Pourquoi nos industriels préfèrent l'alibi de la formation au courage managérial
Au menu de cette mise au point :
Ah, le délicieux refrain des industriels nationaux ! Vous l’avez entendu ? C’est la complainte de l’hiver, le blues du patronat qui s’installe confortablement entre le thé et les petits fours : « On ne trouve plus de bons profils, mon cher Hassan... L’école ne forme plus personne... Ils n’ont pas les pieds sur terre... »
1. Le Mirage du « Prêt-à-Embaucher »
Soyons sérieux deux minutes. Ces entreprises qui se lamentent cherchent en réalité le mouton à cinq pattes : un ingénieur de 22 ans, avec 15 ans d'expérience, expert sur des machines obsolètes que même un musée de la RDA ne voudrait pas, et — cerise sur le gâteau — prêt à travailler pour des miettes.

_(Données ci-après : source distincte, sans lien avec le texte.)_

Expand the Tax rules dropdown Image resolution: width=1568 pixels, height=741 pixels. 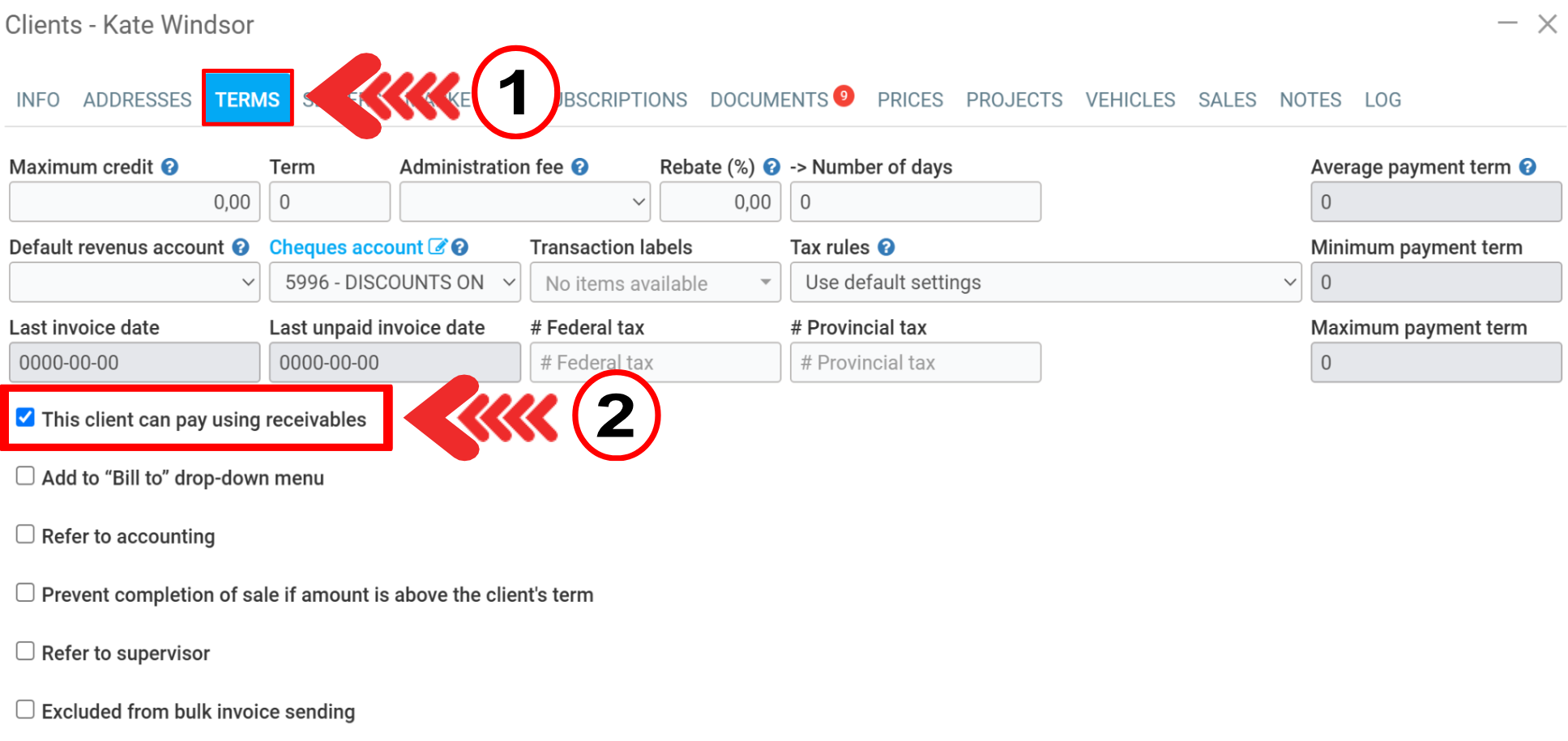coord(1045,282)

2. La Gifle des Multinationales
Question pour un champion : pourquoi Safran, Renault, ou l’OCP ne pleurnichent-ils pas ? Seraient-ils dotés d'un flair surnaturel ? Non. Ils sont simplement professionnels.

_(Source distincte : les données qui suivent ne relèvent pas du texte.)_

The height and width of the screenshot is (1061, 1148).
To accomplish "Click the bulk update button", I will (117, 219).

Ces géants savent ce qu’est un ingénieur marocain : un cerveau de calibre mondial. Ils le prennent, ils l'intègrent, ils lui offrent un parcours, et l'ingénieur devient productif. Le problème n'est pas la qualité du grain, c'est la paresse du meunier !
3. La Zone de Confort : Ce Marécage doré
La vérité, c'est que nos pleurnicheurs nationaux ont peur. Peur de l’ingénieur à haut potentiel. Parce qu’un ingénieur, un vrai, ça pose des questions. Ça demande : « Pourquoi produisons-nous ainsi alors que le monde est passé au 4.0 ? ».